:: INFORMATION GIVEN

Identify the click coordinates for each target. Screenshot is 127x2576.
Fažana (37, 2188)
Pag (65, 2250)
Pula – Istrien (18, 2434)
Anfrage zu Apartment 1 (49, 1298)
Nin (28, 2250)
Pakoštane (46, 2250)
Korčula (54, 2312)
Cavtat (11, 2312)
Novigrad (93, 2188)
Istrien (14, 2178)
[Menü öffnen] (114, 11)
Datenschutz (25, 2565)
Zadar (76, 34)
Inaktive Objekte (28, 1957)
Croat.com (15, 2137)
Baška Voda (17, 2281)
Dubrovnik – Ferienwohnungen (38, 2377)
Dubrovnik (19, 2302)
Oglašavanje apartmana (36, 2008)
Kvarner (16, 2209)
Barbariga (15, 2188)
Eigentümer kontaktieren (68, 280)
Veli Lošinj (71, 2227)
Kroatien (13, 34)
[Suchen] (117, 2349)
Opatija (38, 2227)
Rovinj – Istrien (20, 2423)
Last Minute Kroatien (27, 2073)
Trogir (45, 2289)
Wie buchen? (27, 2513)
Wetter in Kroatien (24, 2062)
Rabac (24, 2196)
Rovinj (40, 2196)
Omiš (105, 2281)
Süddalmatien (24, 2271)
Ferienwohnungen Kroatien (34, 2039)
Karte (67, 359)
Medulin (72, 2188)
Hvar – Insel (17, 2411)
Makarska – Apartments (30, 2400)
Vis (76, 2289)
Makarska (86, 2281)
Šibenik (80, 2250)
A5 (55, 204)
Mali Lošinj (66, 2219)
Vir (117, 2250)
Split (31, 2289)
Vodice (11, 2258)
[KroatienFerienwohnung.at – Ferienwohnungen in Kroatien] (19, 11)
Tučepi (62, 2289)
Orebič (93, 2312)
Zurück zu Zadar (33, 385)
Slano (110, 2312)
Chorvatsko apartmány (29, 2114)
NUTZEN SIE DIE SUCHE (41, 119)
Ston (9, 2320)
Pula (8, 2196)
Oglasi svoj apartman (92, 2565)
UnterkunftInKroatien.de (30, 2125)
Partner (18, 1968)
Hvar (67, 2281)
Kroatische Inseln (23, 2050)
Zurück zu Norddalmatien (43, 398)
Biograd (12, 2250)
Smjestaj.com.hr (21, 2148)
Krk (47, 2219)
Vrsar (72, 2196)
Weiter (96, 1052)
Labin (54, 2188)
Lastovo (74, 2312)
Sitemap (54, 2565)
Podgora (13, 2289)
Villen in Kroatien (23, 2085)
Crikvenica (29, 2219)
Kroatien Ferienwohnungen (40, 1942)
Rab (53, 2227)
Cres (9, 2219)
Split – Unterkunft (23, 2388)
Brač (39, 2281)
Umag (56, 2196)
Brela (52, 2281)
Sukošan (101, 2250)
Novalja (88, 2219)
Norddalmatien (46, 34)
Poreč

::::

### WHAT TO WORK ON
When you repeat the data, keep each line exactly as given.

### ANSWER FOR THE TASK
Identify the click coordinates for each target. Screenshot is 127x2576.
Fažana (37, 2188)
Pag (65, 2250)
Pula – Istrien (18, 2434)
Anfrage zu Apartment 1 (49, 1298)
Nin (28, 2250)
Pakoštane (46, 2250)
Korčula (54, 2312)
Cavtat (11, 2312)
Novigrad (93, 2188)
Istrien (14, 2178)
[Menü öffnen] (114, 11)
Datenschutz (25, 2565)
Zadar (76, 34)
Inaktive Objekte (28, 1957)
Croat.com (15, 2137)
Baška Voda (17, 2281)
Dubrovnik – Ferienwohnungen (38, 2377)
Dubrovnik (19, 2302)
Oglašavanje apartmana (36, 2008)
Kvarner (16, 2209)
Barbariga (15, 2188)
Eigentümer kontaktieren (68, 280)
Veli Lošinj (71, 2227)
Kroatien (13, 34)
[Suchen] (117, 2349)
Opatija (38, 2227)
Rovinj – Istrien (20, 2423)
Last Minute Kroatien (27, 2073)
Trogir (45, 2289)
Wie buchen? (27, 2513)
Wetter in Kroatien (24, 2062)
Rabac (24, 2196)
Rovinj (40, 2196)
Omiš (105, 2281)
Süddalmatien (24, 2271)
Ferienwohnungen Kroatien (34, 2039)
Karte (67, 359)
Medulin (72, 2188)
Hvar – Insel (17, 2411)
Makarska – Apartments (30, 2400)
Vis (76, 2289)
Makarska (86, 2281)
Šibenik (80, 2250)
A5 (55, 204)
Mali Lošinj (66, 2219)
Vir (117, 2250)
Split (31, 2289)
Vodice (11, 2258)
[KroatienFerienwohnung.at – Ferienwohnungen in Kroatien] (19, 11)
Tučepi (62, 2289)
Orebič (93, 2312)
Zurück zu Zadar (33, 385)
Slano (110, 2312)
Chorvatsko apartmány (29, 2114)
NUTZEN SIE DIE SUCHE (41, 119)
Ston (9, 2320)
Pula (8, 2196)
Oglasi svoj apartman (92, 2565)
UnterkunftInKroatien.de (30, 2125)
Partner (18, 1968)
Hvar (67, 2281)
Kroatische Inseln (23, 2050)
Zurück zu Norddalmatien (43, 398)
Biograd (12, 2250)
Smjestaj.com.hr (21, 2148)
Krk (47, 2219)
Vrsar (72, 2196)
Weiter (96, 1052)
Labin (54, 2188)
Lastovo (74, 2312)
Sitemap (54, 2565)
Podgora (13, 2289)
Villen in Kroatien (23, 2085)
Crikvenica (29, 2219)
Kroatien Ferienwohnungen (40, 1942)
Rab (53, 2227)
Cres (9, 2219)
Split – Unterkunft (23, 2388)
Brač (39, 2281)
Umag (56, 2196)
Brela (52, 2281)
Sukošan (101, 2250)
Novalja (88, 2219)
Norddalmatien (46, 34)
Poreč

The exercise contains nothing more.